From its Progressive Era beginnings, antitrust law was dominated by lawyers who disdained economics, and it showed in the quality of their policies and court decisions. During the Depression and the New Deal, President Roosevelt mostly abandoned antitrust law in favor of government-approved, or even government-managed cartels, in a similar disregard of economics. This model was mostly abandoned after World War II, when regulators resumed antitrust enforcement. Prosecutions reached record levels by the late 1950s and early 1960s.

Around that time, a new law and economics movement was underway, especially at the University of Chicago. Bork was one of many scholars who were part of it, along with Aaron Director, George Stigler, Ronald Coase, Richard Posner, and many others. They proposed, instead of attacking the Brandeisian “Curse of Bigness,” moving to a consumer welfare standard. Under this thinking, big isn’t automatically bad. Antitrust measures should only be taken if it can be proven that a company is causing consumer harm. Bork wasn’t the first to make this argument, but he was the most influential, and The Antitrust Paradox remains the most widely cited book on the subject, by friend and foe alike (this writer is somewhere in between).

Bork and other consumer welfare standard advocates, while an improvement over Brandeisian populism, don’t get everything right, at least in my view. Better to get rid of bad policies altogether than simply use them less frequently, as Bork favors. But his compendium of case law, economic reasoning, and legal history is immensely useful regardless of one’s priors. While not the breeziest of reads, Bork does occasionally show some flashes of wit, such as when he compares the Robinson-Patman Act’s attempt to control prices to a baseball player who might be a lousy hitter, but balances it out by also being a poor defender.

Dominick T. Armentano – Antitrust and Monopoly: Anatomy of a Policy Failure

Dominick T. Armentano – Antitrust and Monopoly: Anatomy of a Policy Failure

There are two main schools of thought on antitrust regulation. The traditional populist school prefers an active antitrust policy. Justice Brandeis famously advocated a “big is bad” rule, where big companies should be broken up due to their size, regardless of how consumers are affected. Other populists reach similar policy conclusions for different reasons, such as a larger vision of the good society.

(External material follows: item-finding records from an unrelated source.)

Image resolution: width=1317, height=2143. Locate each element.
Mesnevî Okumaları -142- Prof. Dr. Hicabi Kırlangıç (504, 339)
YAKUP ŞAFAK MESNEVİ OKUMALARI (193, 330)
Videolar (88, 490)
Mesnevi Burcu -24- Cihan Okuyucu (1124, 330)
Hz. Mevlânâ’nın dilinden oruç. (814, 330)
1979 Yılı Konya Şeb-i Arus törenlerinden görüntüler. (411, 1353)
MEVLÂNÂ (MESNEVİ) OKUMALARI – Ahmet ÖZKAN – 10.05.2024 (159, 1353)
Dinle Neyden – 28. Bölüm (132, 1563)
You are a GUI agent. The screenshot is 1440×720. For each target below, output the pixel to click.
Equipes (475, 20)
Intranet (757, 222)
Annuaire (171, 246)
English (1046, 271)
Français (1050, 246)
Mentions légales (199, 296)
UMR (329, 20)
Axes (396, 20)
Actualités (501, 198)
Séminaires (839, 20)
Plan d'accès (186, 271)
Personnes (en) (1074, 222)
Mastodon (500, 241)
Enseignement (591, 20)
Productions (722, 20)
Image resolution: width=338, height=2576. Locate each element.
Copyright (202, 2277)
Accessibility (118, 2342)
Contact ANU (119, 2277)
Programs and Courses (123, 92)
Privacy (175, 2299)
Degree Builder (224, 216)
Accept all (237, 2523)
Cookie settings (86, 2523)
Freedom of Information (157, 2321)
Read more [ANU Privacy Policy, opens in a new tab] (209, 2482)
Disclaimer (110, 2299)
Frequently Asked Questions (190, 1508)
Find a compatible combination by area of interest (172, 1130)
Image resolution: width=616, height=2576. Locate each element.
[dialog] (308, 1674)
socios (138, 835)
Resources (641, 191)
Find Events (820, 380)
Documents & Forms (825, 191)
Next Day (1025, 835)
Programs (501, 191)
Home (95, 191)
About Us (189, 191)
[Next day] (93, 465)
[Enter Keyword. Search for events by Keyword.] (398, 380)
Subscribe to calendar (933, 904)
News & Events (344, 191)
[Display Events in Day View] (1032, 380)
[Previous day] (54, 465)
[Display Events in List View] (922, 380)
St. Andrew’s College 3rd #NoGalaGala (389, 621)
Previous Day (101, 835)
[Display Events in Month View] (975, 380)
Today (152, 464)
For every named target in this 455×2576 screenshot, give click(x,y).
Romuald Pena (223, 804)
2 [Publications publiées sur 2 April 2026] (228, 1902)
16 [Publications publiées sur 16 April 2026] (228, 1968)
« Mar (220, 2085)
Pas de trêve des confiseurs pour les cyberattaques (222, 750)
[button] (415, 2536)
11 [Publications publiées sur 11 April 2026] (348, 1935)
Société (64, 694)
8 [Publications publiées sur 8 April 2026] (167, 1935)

This is usually contrasted with the Chicago approach, most famously exemplified by Richard Posner and Robert Bork. They advocate the consumer welfare standard, where big is ok unless it harms consumers. This is the general rule of thumb today, when antitrust enforcement is more restrained than in its smokestack-era heyday.

Armentano favors just getting rid of the whole antitrust mess altogether. He bases his approach mostly in economic reasoning, but also uses some logical and legal arguments and empirical evidence. He comes across as shrill and ideological at times, but his arguments are mostly sound.

The first two chapters give an overview of the economic and logical objections to antitrust regulation, and most of the rest of the book applies that theory to nearly a century of case law in various areas, from price fixing and price discrimination to tying and mergers.

Armentano’s book is surprisingly current for a book published in 1982. The post-Chicago antitrust slowdown means that only two major cases are missing—the 1980s AT&T breakup and the 1990s Microsoft case. With a populist president and progressive activists pushing for an antitrust revival against a mostly passionless opposition, this issue could get hot. What was old is new again, and could cause enormous consumer harm.

This book has its shortcomings. It relies too much on blackboard thinking for my taste, and Armentano understates the importance of regulatory capture and rent-seeking throughout, which both would have strengthened his position.

But his general approach needs to be a part of the debate. One side wants a lot of a bad thing. The other side also wants the bad thing, just less of it. Armentano argues that both sides have it wrong. Don’t have less of it, get rid of it.